== What you have to do ==
In the entries that follow, find the word "indicator" and report each line it is on.

== Records supplied ==
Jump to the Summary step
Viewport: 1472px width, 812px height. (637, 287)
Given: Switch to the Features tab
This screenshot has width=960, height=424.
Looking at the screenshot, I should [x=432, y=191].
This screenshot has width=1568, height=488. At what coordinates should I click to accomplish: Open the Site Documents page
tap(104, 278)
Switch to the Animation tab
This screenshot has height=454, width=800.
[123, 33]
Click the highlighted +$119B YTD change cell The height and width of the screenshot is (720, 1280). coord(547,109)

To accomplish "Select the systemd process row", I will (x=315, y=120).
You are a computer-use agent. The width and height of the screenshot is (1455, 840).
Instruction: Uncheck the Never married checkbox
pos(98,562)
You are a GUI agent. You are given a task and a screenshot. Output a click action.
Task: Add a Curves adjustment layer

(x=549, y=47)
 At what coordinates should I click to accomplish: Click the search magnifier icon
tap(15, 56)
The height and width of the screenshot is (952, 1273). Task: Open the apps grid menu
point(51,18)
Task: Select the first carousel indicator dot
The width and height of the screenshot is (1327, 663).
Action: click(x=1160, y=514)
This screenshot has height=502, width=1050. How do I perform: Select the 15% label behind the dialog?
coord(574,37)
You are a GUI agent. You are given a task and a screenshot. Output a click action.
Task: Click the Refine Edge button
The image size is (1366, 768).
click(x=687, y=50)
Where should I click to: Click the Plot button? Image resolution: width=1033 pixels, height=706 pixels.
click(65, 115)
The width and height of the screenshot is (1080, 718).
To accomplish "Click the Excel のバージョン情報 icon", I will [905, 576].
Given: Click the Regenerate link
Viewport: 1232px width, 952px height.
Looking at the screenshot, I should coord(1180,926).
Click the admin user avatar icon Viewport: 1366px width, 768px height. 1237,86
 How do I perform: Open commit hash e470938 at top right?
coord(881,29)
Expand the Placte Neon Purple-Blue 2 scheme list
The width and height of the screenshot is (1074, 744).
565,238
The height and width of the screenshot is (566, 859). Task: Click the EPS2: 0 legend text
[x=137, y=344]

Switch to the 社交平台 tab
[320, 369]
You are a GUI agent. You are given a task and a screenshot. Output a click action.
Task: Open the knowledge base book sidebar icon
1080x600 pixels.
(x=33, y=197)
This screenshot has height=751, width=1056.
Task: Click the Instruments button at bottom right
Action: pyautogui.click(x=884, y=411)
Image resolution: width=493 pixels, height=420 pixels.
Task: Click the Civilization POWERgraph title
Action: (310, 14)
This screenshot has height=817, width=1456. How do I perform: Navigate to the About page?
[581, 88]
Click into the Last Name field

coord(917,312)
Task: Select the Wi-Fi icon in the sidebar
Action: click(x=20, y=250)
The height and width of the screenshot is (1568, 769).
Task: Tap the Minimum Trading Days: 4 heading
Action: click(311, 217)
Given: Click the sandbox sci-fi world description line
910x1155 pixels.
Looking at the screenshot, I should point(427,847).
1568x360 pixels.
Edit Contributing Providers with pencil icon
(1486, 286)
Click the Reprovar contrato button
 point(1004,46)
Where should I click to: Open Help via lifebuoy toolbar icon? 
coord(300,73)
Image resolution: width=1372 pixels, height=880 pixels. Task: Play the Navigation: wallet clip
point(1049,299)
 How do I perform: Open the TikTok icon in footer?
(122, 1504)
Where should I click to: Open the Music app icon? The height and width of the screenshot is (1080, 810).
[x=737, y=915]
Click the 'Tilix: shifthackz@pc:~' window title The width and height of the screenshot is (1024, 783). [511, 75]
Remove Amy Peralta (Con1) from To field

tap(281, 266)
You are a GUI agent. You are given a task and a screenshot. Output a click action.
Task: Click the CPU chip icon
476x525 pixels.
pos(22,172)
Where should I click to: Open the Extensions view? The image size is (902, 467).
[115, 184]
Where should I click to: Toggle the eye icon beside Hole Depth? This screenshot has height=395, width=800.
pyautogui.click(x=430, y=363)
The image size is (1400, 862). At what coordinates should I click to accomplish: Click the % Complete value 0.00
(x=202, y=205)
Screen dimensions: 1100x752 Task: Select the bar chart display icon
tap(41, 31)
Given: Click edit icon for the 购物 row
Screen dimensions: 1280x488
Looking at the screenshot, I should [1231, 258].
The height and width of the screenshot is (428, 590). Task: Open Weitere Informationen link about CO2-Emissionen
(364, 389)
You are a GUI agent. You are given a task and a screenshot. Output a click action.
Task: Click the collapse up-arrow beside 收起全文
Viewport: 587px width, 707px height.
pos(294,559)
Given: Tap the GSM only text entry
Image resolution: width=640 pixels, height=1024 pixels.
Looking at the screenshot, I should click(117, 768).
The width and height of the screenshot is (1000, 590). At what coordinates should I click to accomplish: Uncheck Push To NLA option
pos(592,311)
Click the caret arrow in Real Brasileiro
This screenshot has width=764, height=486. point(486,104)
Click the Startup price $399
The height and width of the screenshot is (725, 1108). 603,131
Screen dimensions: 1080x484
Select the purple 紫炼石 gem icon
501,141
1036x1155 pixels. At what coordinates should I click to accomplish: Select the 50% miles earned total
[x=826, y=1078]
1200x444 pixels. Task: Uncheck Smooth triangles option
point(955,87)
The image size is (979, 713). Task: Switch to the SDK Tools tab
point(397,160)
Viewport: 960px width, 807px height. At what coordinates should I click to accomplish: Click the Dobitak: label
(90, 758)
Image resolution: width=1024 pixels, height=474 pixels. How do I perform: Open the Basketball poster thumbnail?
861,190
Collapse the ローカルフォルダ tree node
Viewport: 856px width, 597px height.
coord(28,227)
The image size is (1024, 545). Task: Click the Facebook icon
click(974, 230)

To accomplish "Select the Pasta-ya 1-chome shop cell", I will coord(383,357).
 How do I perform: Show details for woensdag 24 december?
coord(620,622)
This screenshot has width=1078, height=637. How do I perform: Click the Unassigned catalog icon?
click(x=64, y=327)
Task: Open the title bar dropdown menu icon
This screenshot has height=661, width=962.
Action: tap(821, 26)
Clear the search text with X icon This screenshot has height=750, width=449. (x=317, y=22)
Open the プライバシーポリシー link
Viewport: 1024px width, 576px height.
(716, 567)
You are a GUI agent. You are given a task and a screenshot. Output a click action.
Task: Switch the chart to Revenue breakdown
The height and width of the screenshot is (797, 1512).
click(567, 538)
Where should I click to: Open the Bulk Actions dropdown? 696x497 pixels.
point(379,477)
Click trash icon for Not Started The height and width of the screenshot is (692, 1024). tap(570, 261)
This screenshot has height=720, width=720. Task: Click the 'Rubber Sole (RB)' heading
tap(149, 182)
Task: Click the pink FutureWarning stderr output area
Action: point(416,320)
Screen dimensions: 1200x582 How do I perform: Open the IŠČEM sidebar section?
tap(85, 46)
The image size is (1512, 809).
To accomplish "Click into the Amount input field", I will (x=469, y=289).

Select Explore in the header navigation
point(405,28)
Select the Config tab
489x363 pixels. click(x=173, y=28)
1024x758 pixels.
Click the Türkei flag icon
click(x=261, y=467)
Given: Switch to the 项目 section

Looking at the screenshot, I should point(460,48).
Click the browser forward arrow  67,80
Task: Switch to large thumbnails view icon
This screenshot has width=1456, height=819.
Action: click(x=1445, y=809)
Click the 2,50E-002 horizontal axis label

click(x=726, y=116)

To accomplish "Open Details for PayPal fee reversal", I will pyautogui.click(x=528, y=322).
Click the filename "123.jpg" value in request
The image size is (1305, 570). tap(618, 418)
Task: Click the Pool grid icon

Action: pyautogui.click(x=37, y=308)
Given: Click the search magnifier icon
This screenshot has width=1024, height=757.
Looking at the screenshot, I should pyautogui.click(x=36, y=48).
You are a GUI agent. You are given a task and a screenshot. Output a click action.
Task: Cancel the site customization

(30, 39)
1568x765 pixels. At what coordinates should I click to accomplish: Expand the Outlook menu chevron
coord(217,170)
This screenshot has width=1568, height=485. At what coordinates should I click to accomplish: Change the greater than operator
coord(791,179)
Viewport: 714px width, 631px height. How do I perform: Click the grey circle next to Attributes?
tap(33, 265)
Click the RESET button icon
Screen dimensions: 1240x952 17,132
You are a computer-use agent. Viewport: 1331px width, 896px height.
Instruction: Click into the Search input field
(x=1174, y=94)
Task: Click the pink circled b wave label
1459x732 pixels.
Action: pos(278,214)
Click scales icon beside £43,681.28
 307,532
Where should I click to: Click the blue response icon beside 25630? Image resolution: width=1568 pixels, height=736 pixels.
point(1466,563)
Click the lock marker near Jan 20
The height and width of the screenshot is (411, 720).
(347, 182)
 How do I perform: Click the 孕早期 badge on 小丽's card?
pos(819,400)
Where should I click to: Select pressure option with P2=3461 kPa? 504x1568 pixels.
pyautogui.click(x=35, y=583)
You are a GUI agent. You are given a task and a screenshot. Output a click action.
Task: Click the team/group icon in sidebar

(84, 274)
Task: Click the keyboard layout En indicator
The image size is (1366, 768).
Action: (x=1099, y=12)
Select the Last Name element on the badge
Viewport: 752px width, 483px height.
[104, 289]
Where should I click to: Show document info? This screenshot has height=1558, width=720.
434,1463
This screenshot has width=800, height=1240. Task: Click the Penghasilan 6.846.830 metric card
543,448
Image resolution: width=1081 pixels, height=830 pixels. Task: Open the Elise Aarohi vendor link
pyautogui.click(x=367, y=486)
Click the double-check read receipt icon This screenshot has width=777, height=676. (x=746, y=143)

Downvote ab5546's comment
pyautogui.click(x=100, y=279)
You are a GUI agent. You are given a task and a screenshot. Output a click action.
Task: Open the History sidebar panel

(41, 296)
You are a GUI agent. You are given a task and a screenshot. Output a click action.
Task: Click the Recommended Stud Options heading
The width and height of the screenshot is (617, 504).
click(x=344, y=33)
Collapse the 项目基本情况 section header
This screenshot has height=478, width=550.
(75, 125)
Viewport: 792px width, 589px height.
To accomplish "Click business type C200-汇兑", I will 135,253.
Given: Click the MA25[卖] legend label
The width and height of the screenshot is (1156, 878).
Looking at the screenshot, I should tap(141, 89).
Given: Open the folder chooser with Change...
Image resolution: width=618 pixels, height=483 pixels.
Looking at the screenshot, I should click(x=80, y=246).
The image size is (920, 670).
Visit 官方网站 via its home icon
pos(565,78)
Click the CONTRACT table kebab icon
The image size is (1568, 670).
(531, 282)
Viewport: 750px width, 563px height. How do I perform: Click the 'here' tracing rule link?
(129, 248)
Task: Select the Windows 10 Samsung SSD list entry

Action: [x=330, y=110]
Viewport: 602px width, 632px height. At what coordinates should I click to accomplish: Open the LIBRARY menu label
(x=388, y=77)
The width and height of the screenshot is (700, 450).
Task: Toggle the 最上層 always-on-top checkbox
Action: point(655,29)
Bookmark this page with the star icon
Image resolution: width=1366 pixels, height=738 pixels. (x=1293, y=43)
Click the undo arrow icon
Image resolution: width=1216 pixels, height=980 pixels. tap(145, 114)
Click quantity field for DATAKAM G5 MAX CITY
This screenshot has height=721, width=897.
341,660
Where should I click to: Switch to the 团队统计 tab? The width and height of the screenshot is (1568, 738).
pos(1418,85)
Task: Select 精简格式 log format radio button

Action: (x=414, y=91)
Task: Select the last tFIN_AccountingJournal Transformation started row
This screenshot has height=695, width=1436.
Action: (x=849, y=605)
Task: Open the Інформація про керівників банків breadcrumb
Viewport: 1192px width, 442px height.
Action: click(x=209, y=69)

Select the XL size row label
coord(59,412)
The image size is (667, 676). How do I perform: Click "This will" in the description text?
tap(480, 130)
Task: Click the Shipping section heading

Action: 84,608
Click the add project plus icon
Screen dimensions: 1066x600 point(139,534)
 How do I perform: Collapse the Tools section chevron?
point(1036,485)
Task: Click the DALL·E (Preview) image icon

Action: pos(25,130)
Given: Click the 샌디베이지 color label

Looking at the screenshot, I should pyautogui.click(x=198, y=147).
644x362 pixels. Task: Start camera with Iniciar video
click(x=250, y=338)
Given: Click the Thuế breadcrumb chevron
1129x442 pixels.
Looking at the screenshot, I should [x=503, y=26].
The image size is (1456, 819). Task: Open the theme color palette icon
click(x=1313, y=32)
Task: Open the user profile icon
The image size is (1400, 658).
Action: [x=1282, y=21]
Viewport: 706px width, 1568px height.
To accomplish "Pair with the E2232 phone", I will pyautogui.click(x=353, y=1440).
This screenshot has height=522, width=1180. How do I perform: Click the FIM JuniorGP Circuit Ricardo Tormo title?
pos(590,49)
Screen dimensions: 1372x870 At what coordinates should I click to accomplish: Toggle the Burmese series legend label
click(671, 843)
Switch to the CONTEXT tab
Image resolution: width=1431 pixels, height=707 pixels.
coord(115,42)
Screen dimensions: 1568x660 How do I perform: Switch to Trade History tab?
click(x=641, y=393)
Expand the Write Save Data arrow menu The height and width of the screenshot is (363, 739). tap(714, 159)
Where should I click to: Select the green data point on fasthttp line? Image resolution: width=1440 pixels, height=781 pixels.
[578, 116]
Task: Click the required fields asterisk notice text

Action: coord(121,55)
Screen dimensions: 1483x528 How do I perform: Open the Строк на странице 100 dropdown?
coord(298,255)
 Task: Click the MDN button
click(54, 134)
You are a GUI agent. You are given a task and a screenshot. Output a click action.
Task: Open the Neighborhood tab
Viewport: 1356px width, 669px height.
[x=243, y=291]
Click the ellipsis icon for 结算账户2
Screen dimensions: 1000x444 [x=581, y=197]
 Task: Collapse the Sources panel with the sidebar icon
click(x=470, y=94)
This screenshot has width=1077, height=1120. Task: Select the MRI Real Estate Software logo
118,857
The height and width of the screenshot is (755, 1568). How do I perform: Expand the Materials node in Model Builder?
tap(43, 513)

== Reply ==
Task: Select the first carousel indicator dot
Task: Click the keyboard layout En indicator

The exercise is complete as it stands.